• DIRECTIVE A
Reproduce the Oreo passage word for word, in full.

• SELECTED TEXT

## START

Oreos taste like freedom. After my youngest daughter completed two awkward middle-school years of teeth straightening, her first post-orthodontia request was for the Nabisco classic. I expected her to tear into the box with the relieved jubilation of a Super Bowl victor.
Instead, she sat at the dinner table and consumed those sandwich cookies with the steely determination of a grizzled gumshoe nursing a whiskey at the end of the bar. "Ah yes, my old friends," her 12 year-old eyes seemed to say. "We're going to be here a while."
As I, too, now approach the end of my own, middle-aged, dental odyssey, I understand that emotion. I don't want to whoop it up. I just want chocolate crumbs and creme filling all over every crevice of my straight, beautiful teeth.
While consuming one's Oreos straight out of the package is never a bad serving suggestion, I decided recently to amp up the experience just a notch with my very first foray into fudge.
I haven't had much exposure to fudge in my life. Growing up, it was somehow considered a Protestant delicacy, like Jell-O salad and Tang. Yet when I consider the transcendent delights of a cereal bar and a cookie cake, I can't believe it took me this long to convert.

## END

[Collection entries]

## START

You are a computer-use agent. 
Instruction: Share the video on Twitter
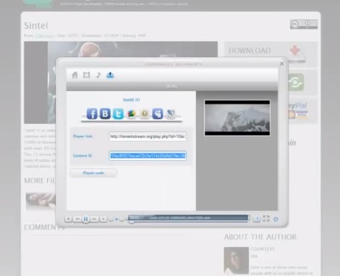(118, 113)
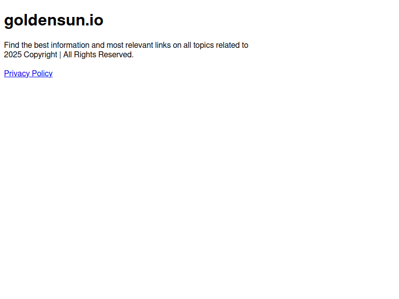Open the Privacy Policy link

pos(28,73)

## END

• DIRECTIVE B
Tally the lines in the collection entries that contain the string "Instruction", treating uppercase and lowercase as distinct, and reply with the number only.

• FINAL ANSWER A
Oreos taste like freedom. After my youngest daughter completed two awkward middle-school years of teeth straightening, her first post-orthodontia request was for the Nabisco classic. I expected her to tear into the box with the relieved jubilation of a Super Bowl victor.
Instead, she sat at the dinner table and consumed those sandwich cookies with the steely determination of a grizzled gumshoe nursing a whiskey at the end of the bar. "Ah yes, my old friends," her 12 year-old eyes seemed to say. "We're going to be here a while."
As I, too, now approach the end of my own, middle-aged, dental odyssey, I understand that emotion. I don't want to whoop it up. I just want chocolate crumbs and creme filling all over every crevice of my straight, beautiful teeth.
While consuming one's Oreos straight out of the package is never a bad serving suggestion, I decided recently to amp up the experience just a notch with my very first foray into fudge.
I haven't had much exposure to fudge in my life. Growing up, it was somehow considered a Protestant delicacy, like Jell-O salad and Tang. Yet when I consider the transcendent delights of a cereal bar and a cookie cake, I can't believe it took me this long to convert.

• FINAL ANSWER B
1